Andrew V. Anzalone, Peyton B. Randolph, Jessie R. Davis and David R. Liu
This paper introduced prime editing, a versatile genome-editing method that uses a Cas9 nickase fused to a reverse transcriptase guided by a prime editing guide RNA (pegRNA) to write new genetic information directly into a target site. Without requiring double-strand breaks or donor DNA, prime editing can install targeted insertions, deletions, and all 12 types of point mutations. The authors demonstrated correction of disease-relevant mutations in human cells with broad targeting flexibility and relatively low off-target activity.

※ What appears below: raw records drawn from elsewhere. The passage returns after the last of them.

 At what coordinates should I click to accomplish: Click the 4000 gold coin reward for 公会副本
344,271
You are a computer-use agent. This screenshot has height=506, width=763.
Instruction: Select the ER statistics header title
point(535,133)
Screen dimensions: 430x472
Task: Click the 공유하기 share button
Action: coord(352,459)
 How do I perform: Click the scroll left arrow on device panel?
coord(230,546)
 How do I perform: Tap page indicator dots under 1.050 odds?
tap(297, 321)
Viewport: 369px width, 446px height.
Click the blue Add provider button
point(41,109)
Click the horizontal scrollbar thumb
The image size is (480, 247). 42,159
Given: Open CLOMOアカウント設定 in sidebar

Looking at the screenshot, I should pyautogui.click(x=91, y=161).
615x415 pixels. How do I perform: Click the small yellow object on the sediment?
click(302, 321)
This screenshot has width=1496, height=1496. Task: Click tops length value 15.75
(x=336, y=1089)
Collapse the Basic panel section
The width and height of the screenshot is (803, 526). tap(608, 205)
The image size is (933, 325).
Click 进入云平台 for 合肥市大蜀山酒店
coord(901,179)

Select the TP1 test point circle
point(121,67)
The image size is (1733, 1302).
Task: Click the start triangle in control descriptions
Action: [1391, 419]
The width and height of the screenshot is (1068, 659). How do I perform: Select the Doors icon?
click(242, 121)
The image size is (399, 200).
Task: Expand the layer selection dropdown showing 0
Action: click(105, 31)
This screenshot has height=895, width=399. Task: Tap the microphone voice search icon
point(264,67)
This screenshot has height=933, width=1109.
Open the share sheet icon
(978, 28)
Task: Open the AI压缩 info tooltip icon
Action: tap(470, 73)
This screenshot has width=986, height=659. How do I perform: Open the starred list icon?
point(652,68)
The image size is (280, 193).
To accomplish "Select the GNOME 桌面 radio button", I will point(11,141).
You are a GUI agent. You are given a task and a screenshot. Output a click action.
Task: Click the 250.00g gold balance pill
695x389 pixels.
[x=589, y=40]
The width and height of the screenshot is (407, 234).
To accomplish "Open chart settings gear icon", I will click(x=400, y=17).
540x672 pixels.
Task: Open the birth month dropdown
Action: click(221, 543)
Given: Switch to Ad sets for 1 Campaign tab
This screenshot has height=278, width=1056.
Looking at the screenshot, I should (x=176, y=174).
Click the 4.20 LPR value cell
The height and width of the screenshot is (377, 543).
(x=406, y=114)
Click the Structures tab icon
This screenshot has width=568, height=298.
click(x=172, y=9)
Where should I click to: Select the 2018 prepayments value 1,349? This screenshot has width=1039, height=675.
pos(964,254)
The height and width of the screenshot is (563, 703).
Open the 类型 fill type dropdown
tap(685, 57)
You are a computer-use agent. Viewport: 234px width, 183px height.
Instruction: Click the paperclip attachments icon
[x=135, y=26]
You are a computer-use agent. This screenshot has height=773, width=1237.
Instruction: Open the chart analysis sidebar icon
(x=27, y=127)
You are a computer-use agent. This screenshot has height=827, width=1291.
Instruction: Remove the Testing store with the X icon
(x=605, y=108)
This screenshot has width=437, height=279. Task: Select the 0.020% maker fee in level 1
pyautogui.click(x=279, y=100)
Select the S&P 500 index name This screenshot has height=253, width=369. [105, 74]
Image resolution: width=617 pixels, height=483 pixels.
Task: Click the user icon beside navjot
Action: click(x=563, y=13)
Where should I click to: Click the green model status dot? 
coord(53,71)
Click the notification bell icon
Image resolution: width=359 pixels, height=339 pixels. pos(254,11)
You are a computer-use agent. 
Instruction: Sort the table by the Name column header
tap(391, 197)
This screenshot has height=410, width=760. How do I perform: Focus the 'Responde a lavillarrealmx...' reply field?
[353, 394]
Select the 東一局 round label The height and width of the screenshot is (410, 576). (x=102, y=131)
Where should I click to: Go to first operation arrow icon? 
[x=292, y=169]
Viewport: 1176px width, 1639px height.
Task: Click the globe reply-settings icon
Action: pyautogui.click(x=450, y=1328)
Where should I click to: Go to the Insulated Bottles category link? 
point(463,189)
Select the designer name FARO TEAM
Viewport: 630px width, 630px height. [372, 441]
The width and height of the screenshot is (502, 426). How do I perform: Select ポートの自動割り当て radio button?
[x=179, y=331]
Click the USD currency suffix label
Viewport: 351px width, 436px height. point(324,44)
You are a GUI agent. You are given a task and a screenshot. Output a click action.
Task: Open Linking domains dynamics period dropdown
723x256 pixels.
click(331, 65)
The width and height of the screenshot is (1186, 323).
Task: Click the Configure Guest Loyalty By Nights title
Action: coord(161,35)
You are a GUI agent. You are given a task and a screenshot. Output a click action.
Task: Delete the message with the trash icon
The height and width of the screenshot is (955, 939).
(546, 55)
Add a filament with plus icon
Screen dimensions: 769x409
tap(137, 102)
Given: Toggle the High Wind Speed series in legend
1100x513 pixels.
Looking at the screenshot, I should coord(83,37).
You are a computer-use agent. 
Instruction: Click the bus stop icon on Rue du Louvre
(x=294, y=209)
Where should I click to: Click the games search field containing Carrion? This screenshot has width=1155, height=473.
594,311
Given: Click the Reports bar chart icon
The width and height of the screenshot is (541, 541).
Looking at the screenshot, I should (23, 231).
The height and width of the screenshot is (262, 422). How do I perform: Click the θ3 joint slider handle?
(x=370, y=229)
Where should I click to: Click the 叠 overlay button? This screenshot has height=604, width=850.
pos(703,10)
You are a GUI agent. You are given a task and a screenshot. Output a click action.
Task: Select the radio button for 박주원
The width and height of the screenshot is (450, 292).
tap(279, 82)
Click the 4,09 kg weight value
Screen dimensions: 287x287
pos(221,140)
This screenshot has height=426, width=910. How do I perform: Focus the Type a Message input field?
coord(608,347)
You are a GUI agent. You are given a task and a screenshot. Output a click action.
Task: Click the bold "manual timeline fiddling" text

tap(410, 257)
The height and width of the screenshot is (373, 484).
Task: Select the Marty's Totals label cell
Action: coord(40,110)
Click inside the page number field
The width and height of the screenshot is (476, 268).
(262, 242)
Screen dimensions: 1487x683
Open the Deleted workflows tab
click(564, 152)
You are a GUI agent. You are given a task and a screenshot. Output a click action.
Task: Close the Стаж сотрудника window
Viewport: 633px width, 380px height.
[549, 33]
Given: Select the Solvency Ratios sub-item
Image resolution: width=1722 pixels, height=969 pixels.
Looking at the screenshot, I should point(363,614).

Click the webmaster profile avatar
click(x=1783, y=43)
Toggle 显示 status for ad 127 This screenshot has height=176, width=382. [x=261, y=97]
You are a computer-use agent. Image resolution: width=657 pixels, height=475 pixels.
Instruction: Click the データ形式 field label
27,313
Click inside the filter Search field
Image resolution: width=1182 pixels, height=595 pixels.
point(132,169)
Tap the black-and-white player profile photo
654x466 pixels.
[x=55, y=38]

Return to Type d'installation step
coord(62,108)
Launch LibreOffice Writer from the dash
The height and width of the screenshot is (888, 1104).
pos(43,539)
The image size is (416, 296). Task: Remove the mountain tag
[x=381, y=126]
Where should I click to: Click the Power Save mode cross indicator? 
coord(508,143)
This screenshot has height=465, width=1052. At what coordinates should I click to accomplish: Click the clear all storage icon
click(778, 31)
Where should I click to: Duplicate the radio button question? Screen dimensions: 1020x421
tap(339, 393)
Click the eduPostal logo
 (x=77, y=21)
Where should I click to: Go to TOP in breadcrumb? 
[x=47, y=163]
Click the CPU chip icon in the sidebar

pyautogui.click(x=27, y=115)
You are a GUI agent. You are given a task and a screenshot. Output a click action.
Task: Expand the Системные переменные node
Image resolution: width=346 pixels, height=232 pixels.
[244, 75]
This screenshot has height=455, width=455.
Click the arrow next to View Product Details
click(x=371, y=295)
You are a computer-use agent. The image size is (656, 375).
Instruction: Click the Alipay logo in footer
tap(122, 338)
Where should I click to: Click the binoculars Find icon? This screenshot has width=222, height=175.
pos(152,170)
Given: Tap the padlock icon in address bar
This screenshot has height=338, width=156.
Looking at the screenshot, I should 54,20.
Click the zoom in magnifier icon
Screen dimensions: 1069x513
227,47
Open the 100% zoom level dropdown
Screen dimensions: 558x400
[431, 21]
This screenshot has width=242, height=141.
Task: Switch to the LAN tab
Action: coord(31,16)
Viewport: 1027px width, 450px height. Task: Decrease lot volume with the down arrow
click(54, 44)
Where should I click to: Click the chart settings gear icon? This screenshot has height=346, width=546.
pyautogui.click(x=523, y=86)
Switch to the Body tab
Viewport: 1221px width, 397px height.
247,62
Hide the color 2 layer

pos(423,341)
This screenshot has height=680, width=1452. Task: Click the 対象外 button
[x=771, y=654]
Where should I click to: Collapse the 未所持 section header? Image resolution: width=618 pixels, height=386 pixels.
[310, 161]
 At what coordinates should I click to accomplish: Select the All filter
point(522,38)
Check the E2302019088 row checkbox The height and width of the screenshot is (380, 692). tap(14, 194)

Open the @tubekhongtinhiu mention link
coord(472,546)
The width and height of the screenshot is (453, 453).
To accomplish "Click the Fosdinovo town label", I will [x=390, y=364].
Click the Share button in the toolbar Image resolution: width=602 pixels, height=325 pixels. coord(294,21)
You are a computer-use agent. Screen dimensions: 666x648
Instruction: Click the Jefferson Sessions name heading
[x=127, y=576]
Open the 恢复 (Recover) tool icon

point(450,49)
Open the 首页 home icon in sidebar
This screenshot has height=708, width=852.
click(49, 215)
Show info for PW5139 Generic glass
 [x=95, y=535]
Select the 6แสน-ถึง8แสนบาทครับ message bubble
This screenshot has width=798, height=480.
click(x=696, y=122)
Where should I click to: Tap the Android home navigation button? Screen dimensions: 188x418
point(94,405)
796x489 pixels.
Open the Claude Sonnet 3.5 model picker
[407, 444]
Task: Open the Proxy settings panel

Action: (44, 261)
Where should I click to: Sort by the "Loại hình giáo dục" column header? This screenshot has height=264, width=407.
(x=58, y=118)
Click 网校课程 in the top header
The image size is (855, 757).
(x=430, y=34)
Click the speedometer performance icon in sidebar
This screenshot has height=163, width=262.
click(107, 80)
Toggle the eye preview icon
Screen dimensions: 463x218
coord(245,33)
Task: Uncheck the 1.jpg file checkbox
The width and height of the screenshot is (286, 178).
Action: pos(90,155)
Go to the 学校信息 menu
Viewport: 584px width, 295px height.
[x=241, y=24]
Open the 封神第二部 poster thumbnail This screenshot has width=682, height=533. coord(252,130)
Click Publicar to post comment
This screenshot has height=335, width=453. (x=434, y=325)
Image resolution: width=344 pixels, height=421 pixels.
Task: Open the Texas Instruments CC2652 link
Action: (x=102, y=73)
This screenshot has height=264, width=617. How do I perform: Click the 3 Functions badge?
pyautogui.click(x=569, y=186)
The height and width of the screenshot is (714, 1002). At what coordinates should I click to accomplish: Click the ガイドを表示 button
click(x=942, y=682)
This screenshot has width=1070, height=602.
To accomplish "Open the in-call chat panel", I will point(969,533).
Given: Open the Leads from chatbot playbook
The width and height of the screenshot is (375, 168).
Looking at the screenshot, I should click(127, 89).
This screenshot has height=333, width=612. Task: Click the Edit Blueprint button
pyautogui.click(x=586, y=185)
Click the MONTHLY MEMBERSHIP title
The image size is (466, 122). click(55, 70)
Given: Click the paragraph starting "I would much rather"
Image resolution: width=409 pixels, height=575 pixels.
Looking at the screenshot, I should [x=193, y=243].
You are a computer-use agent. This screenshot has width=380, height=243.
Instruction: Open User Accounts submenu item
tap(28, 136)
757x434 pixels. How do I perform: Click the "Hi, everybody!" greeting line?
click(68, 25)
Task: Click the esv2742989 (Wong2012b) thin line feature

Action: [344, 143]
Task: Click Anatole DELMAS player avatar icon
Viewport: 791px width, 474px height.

Nicole M. Gaudelli, Alexis C. Komor, Holly A. Rees and David R. Liu
This work developed adenine base editors (ABEs) by evolving a transfer RNA adenosine deaminase to act on DNA, enabling direct conversion of A-T base pairs to G-C in genomic DNA without double-strand breaks. Because no natural DNA adenosine deaminase was available, the authors used directed evolution to create the enzyme, then fused it to Cas9 nickase. ABEs corrected target adenines efficiently and with high product purity and low indel formation in human cells.
Omar O. Abudayyeh, Jonathan S. Gootenberg, Patrick Essletzbichler and Feng Zhang
This study characterized the class 2 type VI CRISPR effector Cas13a (formerly C2c2) as a programmable RNA-targeting tool in mammalian and plant cells. A catalytically inactive Cas13a (dCas13a) was used for RNA binding while active Cas13a enabled efficient, specific knockdown of endogenous transcripts. The authors showed RNA knockdown comparable to or more specific than RNA interference and demonstrated applications such as transcript tracking and splicing modulation.
Jonathan S. Gootenberg, Omar O. Abudayyeh, Jeong Wook Lee and Feng Zhang
This paper introduced SHERLOCK, a CRISPR-based nucleic acid detection platform built on the collateral RNase activity of Cas13a (C2c2). Upon recognizing a target sequence, Cas13a indiscriminately cleaves nearby reporter RNAs; combined with isothermal amplification, this yields highly sensitive, specific detection. The authors demonstrated attomolar sensitivity and single-base discrimination, with applications in detecting viruses (Zika, dengue), bacteria, and human genotypes.
Alexis C. Komor, Yongjoo B. Kim, Michael S. Packer, John A. Zuris and David R. Liu
This paper introduced cytosine base editing (CBE), a strategy that fuses a catalytically impaired Cas9 to a cytidine deaminase to directly convert C-G base pairs to T-A in genomic DNA without inducing double-strand breaks or requiring a donor template. The authors showed that within a programmable target window the deaminase converts cytosine to uracil, which is then read as thymine, and that inhibiting base-excision repair markedly improves editing efficiency. The approach achieved precise single-base correction in human and other mammalian cells.
Bernd Zetsche, Jonathan S. Gootenberg and Feng Zhang
This paper characterizes Cpf1 (later named Cas12a) as a single-RNA-guided DNA endonuclease of a class 2 CRISPR-Cas system, expanding the genome-editing toolbox beyond Cas9. Cpf1 requires only a single crRNA (no tracrRNA), recognizes a T-rich PAM, and produces staggered cuts with overhangs. The authors demonstrate Cpf1-mediated genome editing in human cells.
Martin Jinek, Krzysztof Chylinski, Ines Fonfara, Michael Hauer, Jennifer A. Doudna and Emmanuelle Charpentier
This study demonstrated that the CRISPR-associated protein Cas9 from Streptococcus pyogenes is an RNA-guided DNA endonuclease whose target specificity is determined by a dual-RNA structure formed by a CRISPR RNA (crRNA) base-paired to a trans-activating crRNA (tracrRNA). The authors showed that Cas9 introduces site-specific double-strand breaks in target DNA, with its HNH domain cleaving the complementary strand and its RuvC-like domain cleaving the noncomplementary strand. Critically, they engineered the two guide RNAs into a single chimeric guide RNA that still directed sequence-specific cleavage, establishing the system as a programmable tool for genome editing.